How to Monitor the JuiceFS File System with Grafana Cloud

2024-04-18
Herald Yu

After deploying the JuiceFS file system and putting it into production, the next important task is to monitor its running status in real time. After all, it might be providing persistent storage support for mission-critical applications or container workloads. Any minor faults or performance declines could have adverse effects.

JuiceFS publishes its runtime status metrics in real time upon startup. It’s easy to establish a monitoring system by combining the open-source tools Grafana and Prometheus. This system will collect key file system metrics, such as read/write throughput, IOPS, latency, storage utilization, and request distribution, and aggregate them into an intuitive dashboard for comprehensive monitoring and visualization.

In this article, we’ll introduce how to use Grafana to monitor JuiceFS. In subsequent articles, we’ll dive into JuiceFS status metrics. Stay tuned.

About Grafana

Grafana is an open-source dashboard and visualization tool used for monitoring and analyzing time-series data. It’s primarily used for Internet infrastructure and application analytics, sensor data, application analytics, and monitoring. You can create and customize Grafana dashboards according to your needs to display the most critical data, track, and analyze key performance indicators (KPIs).

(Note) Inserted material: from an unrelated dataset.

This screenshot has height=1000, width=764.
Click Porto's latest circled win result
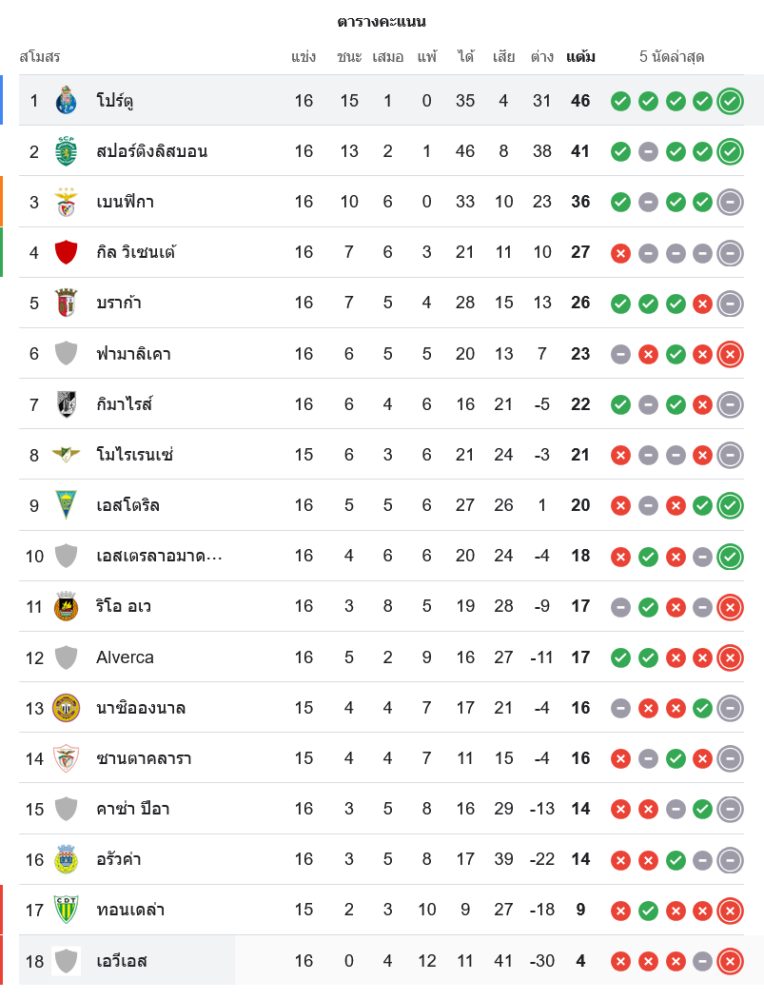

Grafana supports multiple data sources, including Prometheus, InfluxDB, and Elasticsearch. It aggregates data from various sources for analysis and visualization in a unified interface. With a user-friendly query editor, users can gain deeper insights into data and derive more information from it.

Grafana
Grafana

JuiceFS publishes file system status metrics by default via port 9567. You can collect these metrics using Prometheus and visualize them graphically using Grafana.

Using JuiceFS with Prometheus and Grafana
Using JuiceFS with Prometheus and Grafana

Prometheus and Grafana are both open-source software that can be downloaded and deployed independently. However, deploying and maintaining these systems can increase operational workload. For a simpler and more convenient way to build a visual status monitoring system for JuiceFS, you can try Grafana Cloud. It provides all the necessary components in one place and includes a certain amount of free usage, sufficient for initial usage needs.

About Grafana Cloud

Grafana Cloud is a SaaS service that offers free, pay-as-you-go, and advanced subscription plans. Different subscription plans include different resources. The main difference between free and paid plans is the retention period for metric data: - Free plans retain data for 14 days - Paid plans retain data for 13 months

Grafana Cloud pricing
Grafana Cloud pricing

The advantage of Grafana Cloud is that it directly provides Prometheus and Grafana through SaaS services. Therefore, it solves data collection and visualization needs in one go, without requiring user intervention for maintenance and scaling later on.

Use Grafana Cloud to build a monitoring system for JuiceFS

To build a monitoring system for JuiceFS using Grafana Cloud, perform the following steps:

  1. Prepare and mount the JuiceFS file system.
  2. Register a Grafana Cloud account and create stack resources.
  3. Install and configure Grafana Agent locally to start reporting resources.
  4. Configure JuiceFS Dashboard and start using it.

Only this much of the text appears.